** START **

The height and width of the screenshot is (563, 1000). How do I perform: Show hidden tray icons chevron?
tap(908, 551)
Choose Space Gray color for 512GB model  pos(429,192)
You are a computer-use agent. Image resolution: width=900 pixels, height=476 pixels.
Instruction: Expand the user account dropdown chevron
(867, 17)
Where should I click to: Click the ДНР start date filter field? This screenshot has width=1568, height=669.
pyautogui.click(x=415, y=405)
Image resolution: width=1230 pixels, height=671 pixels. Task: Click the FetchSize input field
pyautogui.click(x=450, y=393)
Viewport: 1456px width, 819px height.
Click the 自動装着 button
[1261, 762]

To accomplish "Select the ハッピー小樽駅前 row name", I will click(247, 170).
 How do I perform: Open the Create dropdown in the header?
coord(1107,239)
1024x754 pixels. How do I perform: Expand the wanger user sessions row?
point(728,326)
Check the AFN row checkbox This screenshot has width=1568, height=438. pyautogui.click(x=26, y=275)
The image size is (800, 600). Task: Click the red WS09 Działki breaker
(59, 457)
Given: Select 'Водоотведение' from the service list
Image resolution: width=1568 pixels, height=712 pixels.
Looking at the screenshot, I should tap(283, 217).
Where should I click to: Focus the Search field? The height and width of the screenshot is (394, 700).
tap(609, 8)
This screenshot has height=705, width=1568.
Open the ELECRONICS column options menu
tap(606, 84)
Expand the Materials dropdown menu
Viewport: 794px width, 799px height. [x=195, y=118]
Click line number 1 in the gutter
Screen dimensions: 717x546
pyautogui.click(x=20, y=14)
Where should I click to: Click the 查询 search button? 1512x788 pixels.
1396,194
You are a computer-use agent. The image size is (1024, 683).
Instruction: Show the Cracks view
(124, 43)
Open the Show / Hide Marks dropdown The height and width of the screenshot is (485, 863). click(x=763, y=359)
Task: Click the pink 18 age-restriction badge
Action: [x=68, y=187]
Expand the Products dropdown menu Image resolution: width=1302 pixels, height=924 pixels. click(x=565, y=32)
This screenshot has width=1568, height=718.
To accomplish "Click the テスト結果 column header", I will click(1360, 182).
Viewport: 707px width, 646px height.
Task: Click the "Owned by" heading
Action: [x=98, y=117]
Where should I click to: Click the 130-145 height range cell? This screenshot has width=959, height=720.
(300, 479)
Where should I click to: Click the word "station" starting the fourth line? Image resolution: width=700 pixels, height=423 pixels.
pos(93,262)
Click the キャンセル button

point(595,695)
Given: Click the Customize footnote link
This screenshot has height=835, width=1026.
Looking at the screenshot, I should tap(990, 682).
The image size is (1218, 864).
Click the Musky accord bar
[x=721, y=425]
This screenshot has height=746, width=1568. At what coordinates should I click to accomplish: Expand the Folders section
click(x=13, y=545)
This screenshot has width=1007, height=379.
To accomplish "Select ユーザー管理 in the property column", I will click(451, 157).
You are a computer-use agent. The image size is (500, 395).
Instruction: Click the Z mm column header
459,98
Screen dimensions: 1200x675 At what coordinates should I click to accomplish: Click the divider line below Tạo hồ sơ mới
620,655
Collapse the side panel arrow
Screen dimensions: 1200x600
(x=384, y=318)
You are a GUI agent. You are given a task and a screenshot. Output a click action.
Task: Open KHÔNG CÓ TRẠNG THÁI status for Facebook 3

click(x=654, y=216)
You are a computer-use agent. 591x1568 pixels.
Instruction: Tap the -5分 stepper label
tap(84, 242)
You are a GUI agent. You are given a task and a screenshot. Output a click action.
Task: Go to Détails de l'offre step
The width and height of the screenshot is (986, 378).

** END **

_INSTRUCTION_
Reproduce all of the data above, line for line, without changing anything.

_ANSWER FOR THE TASK_
The height and width of the screenshot is (563, 1000). How do I perform: Show hidden tray icons chevron?
tap(908, 551)
Choose Space Gray color for 512GB model  pos(429,192)
You are a computer-use agent. Image resolution: width=900 pixels, height=476 pixels.
Instruction: Expand the user account dropdown chevron
(867, 17)
Where should I click to: Click the ДНР start date filter field? This screenshot has width=1568, height=669.
pyautogui.click(x=415, y=405)
Image resolution: width=1230 pixels, height=671 pixels. Task: Click the FetchSize input field
pyautogui.click(x=450, y=393)
Viewport: 1456px width, 819px height.
Click the 自動装着 button
[1261, 762]

To accomplish "Select the ハッピー小樽駅前 row name", I will click(247, 170).
 How do I perform: Open the Create dropdown in the header?
coord(1107,239)
1024x754 pixels. How do I perform: Expand the wanger user sessions row?
point(728,326)
Check the AFN row checkbox This screenshot has width=1568, height=438. pyautogui.click(x=26, y=275)
The image size is (800, 600). Task: Click the red WS09 Działki breaker
(59, 457)
Given: Select 'Водоотведение' from the service list
Image resolution: width=1568 pixels, height=712 pixels.
Looking at the screenshot, I should tap(283, 217).
Where should I click to: Focus the Search field? The height and width of the screenshot is (394, 700).
tap(609, 8)
This screenshot has height=705, width=1568.
Open the ELECRONICS column options menu
tap(606, 84)
Expand the Materials dropdown menu
Viewport: 794px width, 799px height. [x=195, y=118]
Click line number 1 in the gutter
Screen dimensions: 717x546
pyautogui.click(x=20, y=14)
Where should I click to: Click the 查询 search button? 1512x788 pixels.
1396,194
You are a computer-use agent. The image size is (1024, 683).
Instruction: Show the Cracks view
(124, 43)
Open the Show / Hide Marks dropdown The height and width of the screenshot is (485, 863). click(x=763, y=359)
Task: Click the pink 18 age-restriction badge
Action: [x=68, y=187]
Expand the Products dropdown menu Image resolution: width=1302 pixels, height=924 pixels. click(x=565, y=32)
This screenshot has width=1568, height=718.
To accomplish "Click the テスト結果 column header", I will click(1360, 182).
Viewport: 707px width, 646px height.
Task: Click the "Owned by" heading
Action: [x=98, y=117]
Where should I click to: Click the 130-145 height range cell? This screenshot has width=959, height=720.
(300, 479)
Where should I click to: Click the word "station" starting the fourth line? Image resolution: width=700 pixels, height=423 pixels.
pos(93,262)
Click the キャンセル button

point(595,695)
Given: Click the Customize footnote link
This screenshot has height=835, width=1026.
Looking at the screenshot, I should tap(990, 682).
The image size is (1218, 864).
Click the Musky accord bar
[x=721, y=425]
This screenshot has height=746, width=1568. At what coordinates should I click to accomplish: Expand the Folders section
click(x=13, y=545)
This screenshot has width=1007, height=379.
To accomplish "Select ユーザー管理 in the property column", I will click(451, 157).
You are a computer-use agent. The image size is (500, 395).
Instruction: Click the Z mm column header
459,98
Screen dimensions: 1200x675 At what coordinates should I click to accomplish: Click the divider line below Tạo hồ sơ mới
620,655
Collapse the side panel arrow
Screen dimensions: 1200x600
(x=384, y=318)
You are a GUI agent. You are given a task and a screenshot. Output a click action.
Task: Open KHÔNG CÓ TRẠNG THÁI status for Facebook 3

click(x=654, y=216)
You are a computer-use agent. 591x1568 pixels.
Instruction: Tap the -5分 stepper label
tap(84, 242)
You are a GUI agent. You are given a task and a screenshot. Output a click action.
Task: Go to Détails de l'offre step
The width and height of the screenshot is (986, 378).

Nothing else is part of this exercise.